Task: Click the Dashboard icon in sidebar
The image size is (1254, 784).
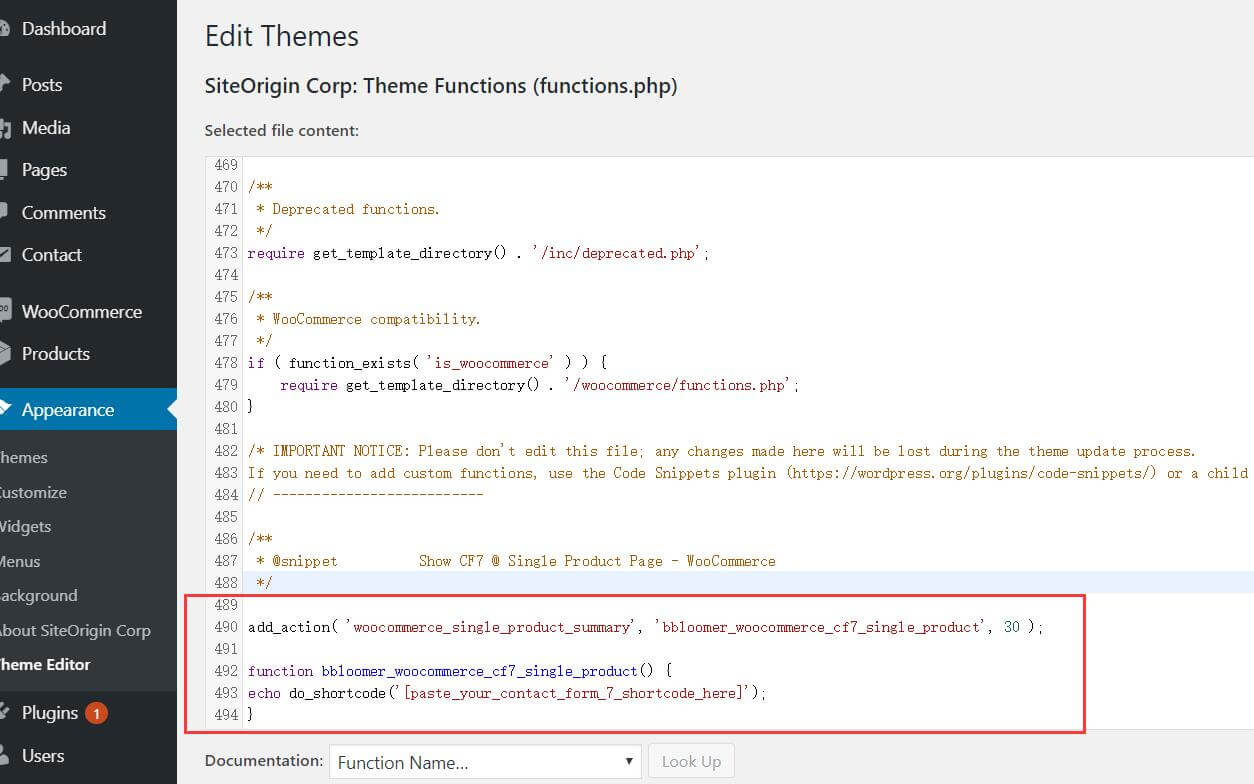Action: coord(5,29)
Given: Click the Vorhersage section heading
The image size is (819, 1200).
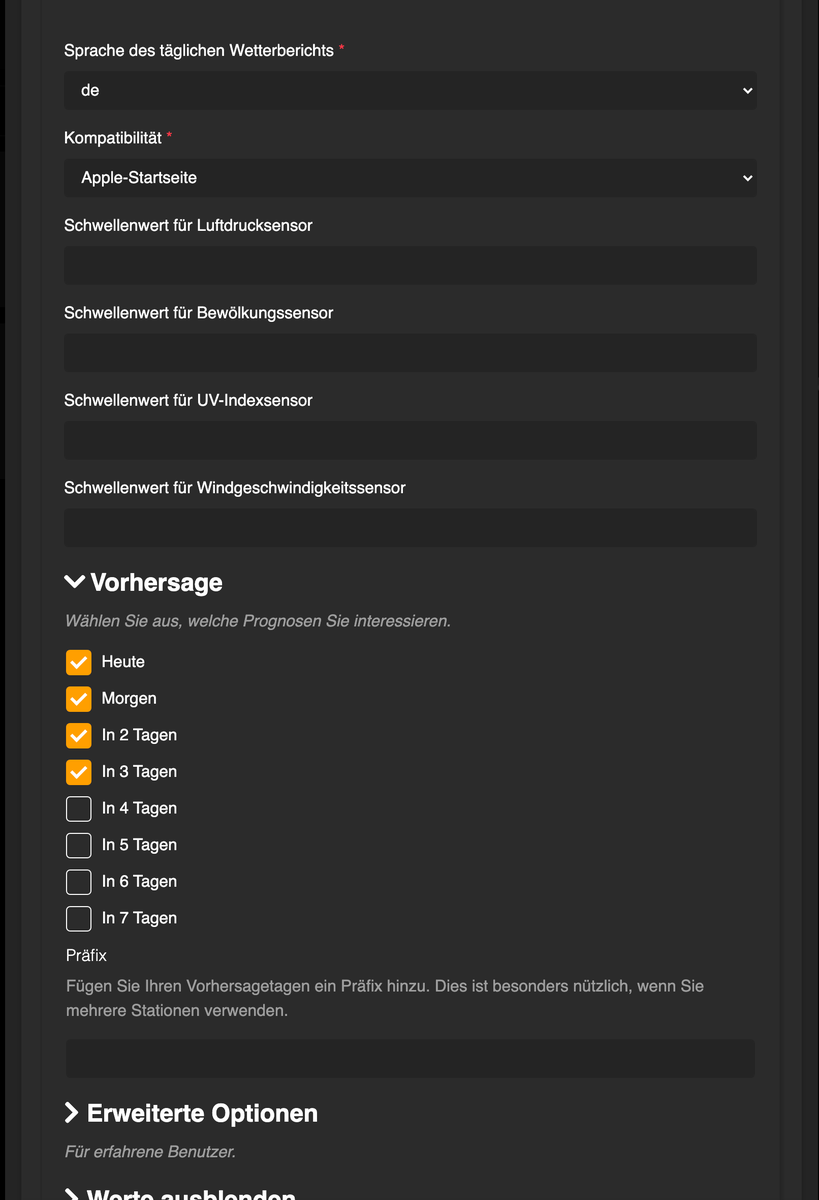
########################################
WHAT IS NEEDED: Please render the data above as a numbered list, starting with the line that contains "Given: Click the Vorhersage section heading" and running through the end of the data, with both ends included. Leave out blank lines and the pictures.

WRITTEN RESPONSE:
1. Given: Click the Vorhersage section heading
2. The image size is (819, 1200).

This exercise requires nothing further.